I reviewed pageview trends for previous years to determine any seasonality effects that might account for some of the upward pageview trends on mobile seen in late April and May 2018. Below are the graphs for year over year pageviews on mobile (web + apps) between the months of April and July for Indonesia, Japan, India, and Bangladesh.

Indonesia

daily_pageviews_indonesia_yoy_mobile.png (1×1 px, 220 KB)

In Indonesia, there was an overall increase in mobile pageviews in 2018 compared to prior years with a spike in pageviews around May 23rd that was not seen in 2016 or 2017. There was a corresponding decrease in the avg user return time within 31 days around that time that I’ll look into further as part of T200111. Any thoughts on what might be happening around that time to cause this?

Japan

daily_pageviews_japan_yoy_mobile.png (1×1 px, 278 KB)

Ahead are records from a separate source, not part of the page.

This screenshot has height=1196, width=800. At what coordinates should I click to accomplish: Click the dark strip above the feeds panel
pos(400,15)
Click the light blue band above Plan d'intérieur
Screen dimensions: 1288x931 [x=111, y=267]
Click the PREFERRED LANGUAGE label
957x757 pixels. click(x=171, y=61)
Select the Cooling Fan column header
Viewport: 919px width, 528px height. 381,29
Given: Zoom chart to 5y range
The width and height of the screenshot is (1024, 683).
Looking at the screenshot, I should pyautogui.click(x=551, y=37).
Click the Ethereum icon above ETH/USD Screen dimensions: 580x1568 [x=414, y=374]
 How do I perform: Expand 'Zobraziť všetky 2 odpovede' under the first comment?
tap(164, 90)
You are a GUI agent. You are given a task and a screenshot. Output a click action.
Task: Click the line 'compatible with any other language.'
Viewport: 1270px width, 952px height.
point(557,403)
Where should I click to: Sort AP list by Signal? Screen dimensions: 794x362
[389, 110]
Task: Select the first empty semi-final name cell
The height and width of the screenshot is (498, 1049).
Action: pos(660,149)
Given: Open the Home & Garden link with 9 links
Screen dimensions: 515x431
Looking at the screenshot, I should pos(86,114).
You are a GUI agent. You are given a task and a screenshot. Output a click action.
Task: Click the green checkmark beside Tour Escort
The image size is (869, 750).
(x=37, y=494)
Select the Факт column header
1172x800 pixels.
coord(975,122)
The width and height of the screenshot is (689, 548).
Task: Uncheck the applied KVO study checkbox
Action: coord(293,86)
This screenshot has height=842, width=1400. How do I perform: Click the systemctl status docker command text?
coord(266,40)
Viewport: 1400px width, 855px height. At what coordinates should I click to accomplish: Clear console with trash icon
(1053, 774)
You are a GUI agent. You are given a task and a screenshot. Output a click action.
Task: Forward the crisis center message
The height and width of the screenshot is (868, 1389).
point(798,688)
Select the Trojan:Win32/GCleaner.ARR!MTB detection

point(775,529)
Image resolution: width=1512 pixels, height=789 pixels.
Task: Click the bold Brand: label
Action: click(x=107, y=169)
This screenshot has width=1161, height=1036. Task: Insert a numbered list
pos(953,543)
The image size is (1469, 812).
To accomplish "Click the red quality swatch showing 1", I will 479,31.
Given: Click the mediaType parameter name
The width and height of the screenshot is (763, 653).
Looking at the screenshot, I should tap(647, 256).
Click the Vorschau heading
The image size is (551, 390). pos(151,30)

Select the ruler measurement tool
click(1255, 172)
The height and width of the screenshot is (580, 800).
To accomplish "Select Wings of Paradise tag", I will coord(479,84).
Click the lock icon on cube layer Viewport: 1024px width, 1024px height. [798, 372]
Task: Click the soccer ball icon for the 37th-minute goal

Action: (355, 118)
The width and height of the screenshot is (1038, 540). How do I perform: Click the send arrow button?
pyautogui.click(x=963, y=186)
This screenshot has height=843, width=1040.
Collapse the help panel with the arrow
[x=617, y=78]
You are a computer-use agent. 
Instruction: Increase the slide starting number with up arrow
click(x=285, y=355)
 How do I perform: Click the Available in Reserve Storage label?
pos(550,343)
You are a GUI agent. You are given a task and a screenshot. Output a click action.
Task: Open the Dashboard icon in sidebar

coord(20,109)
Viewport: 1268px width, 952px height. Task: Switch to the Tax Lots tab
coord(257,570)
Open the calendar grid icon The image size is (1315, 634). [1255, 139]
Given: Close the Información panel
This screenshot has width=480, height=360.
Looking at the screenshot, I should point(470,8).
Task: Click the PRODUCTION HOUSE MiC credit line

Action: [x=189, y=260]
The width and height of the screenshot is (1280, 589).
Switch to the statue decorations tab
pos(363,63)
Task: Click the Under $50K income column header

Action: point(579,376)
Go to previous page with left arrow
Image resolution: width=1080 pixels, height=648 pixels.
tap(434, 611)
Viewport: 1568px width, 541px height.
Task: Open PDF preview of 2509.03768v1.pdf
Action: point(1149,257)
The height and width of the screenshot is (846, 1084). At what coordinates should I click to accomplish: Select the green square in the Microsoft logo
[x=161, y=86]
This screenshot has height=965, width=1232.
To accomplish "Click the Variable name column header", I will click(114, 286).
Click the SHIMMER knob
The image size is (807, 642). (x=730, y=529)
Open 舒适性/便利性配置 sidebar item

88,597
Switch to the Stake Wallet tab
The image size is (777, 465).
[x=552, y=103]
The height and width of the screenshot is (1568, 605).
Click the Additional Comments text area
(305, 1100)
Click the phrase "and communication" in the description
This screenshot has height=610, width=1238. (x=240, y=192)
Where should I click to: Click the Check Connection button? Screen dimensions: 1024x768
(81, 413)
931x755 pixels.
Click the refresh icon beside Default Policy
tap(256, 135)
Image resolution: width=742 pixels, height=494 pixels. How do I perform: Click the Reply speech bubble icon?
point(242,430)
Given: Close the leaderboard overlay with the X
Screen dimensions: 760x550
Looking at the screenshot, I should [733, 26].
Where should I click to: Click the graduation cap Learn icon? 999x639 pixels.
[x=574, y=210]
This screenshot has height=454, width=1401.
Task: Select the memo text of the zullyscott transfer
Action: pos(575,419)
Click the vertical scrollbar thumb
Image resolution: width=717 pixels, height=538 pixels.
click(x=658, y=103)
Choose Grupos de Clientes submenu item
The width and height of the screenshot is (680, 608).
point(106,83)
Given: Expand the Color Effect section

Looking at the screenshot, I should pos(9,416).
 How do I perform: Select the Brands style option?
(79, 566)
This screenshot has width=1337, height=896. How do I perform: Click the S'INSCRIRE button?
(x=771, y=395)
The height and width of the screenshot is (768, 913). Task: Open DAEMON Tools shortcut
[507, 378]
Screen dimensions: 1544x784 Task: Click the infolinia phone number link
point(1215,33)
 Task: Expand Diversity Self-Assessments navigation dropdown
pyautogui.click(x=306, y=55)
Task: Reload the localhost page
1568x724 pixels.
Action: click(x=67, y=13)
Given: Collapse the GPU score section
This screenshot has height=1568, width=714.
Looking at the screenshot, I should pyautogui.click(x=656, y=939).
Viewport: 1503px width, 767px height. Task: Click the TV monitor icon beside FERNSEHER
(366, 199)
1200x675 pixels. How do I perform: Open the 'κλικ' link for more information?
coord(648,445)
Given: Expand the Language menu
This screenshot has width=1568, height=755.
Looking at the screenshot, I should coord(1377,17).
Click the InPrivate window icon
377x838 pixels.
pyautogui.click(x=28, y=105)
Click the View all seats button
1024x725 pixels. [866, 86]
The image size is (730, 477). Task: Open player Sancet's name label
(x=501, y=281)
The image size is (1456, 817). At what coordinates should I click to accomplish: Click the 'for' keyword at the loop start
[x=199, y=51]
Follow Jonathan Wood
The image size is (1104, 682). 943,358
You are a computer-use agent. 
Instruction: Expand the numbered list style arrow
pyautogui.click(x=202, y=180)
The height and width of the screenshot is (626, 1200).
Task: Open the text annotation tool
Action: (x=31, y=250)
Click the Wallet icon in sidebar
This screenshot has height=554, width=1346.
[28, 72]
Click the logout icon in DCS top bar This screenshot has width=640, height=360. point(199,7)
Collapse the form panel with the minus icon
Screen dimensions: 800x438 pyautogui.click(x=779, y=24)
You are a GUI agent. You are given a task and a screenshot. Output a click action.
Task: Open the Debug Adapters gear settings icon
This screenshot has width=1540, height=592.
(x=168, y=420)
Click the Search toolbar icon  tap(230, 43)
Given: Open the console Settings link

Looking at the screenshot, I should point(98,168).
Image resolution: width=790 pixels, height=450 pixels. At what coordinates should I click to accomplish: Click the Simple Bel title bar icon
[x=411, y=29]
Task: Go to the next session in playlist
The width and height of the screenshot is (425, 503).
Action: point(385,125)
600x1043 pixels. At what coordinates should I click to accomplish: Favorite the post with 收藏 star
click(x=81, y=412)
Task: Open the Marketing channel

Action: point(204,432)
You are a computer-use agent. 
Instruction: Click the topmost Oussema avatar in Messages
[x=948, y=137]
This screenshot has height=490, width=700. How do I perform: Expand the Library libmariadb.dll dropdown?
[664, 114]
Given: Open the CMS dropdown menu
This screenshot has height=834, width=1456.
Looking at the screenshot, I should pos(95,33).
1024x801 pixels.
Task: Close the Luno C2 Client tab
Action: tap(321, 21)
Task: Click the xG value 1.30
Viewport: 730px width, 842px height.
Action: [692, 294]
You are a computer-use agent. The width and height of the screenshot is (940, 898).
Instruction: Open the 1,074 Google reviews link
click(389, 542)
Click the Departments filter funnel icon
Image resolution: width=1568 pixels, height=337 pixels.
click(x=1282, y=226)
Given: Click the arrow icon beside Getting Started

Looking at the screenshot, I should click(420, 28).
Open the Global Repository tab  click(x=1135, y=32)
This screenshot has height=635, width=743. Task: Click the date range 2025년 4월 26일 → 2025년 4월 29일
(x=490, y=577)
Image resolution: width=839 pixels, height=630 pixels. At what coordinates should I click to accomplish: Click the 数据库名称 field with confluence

Mobile pageviews in Japan increased between mid-April 2018 through July 2018 exceeding mobile pageviews in 2017 and 2018 around the same time. There was a spike in mobile pageviews in early May that is consistent with trends seen in previous years around that time; however, mobile pageviews in 2018 did not drop off as significantly as previous years and showed upward trends through the end of July.

India

daily_pageviews_india_yoy_mobile.png (1×1 px, 192 KB)

There has been a steady year-over-year increase in mobile pageviews in India since 2016. No significant spikes between the months of February and July.

Bangladesh

daily_pageviews_bangladesh_yoy_total.png (1×1 px, 258 KB)

Interesting differences in pageview trends for 2017 and 2018 in Bangladesh. In 2018, there was a drop in pageviews in mid-February followed by an increase in mid-April. In 2017, the trend was reversed - increase in mid-February followed by a sharp decrease in mid-April.

Data via:


SELECT 
  concat(month,'/',day,'/',year) AS date, country, access_method, sum(view_count) AS pageviews
FROM 
  wmf.pageview_hourly
  WHERE (year = 2016 OR year = 2017 or year = 2018) 
  AND ( (month =2) OR (month = 3) OR (month = 4) OR (month =5) OR (month =6) OR (month = 7 AND day <=20) ) 
  AND agent_type = 'user'
  AND country IN ("Bangladesh", "Brunei Darussalam", "Bhutan", "Cocos (Keeling) Islands", "Christmas Island", 
    "Hong Kong", "Indonesia", "India", "Japan", "Cambodia", "Korea, Republic of", "Lao People's Democratic Republic",
    "Sri Lanka", "Mongolia", "Macao", "Maldives", "Malaysia", "Nepal", "Philippines", "Pakistan", "Singapore",
    "Taiwan", "Vietnam", "Australia", "Micronesia, Federated States of", "Guam", "Kiribati",
    "Marshall Islands", "Northern Mariana Islands", "New Caledonia", "Palau", "Tuvalu", "United States Minor Outlying Islands")
GROUP BY year, month, day, country, access_method;

Please see codebase for more details and year-over-year charts for desktop and combined.

Let me know if you have any thoughts or questions re the above. Thanks!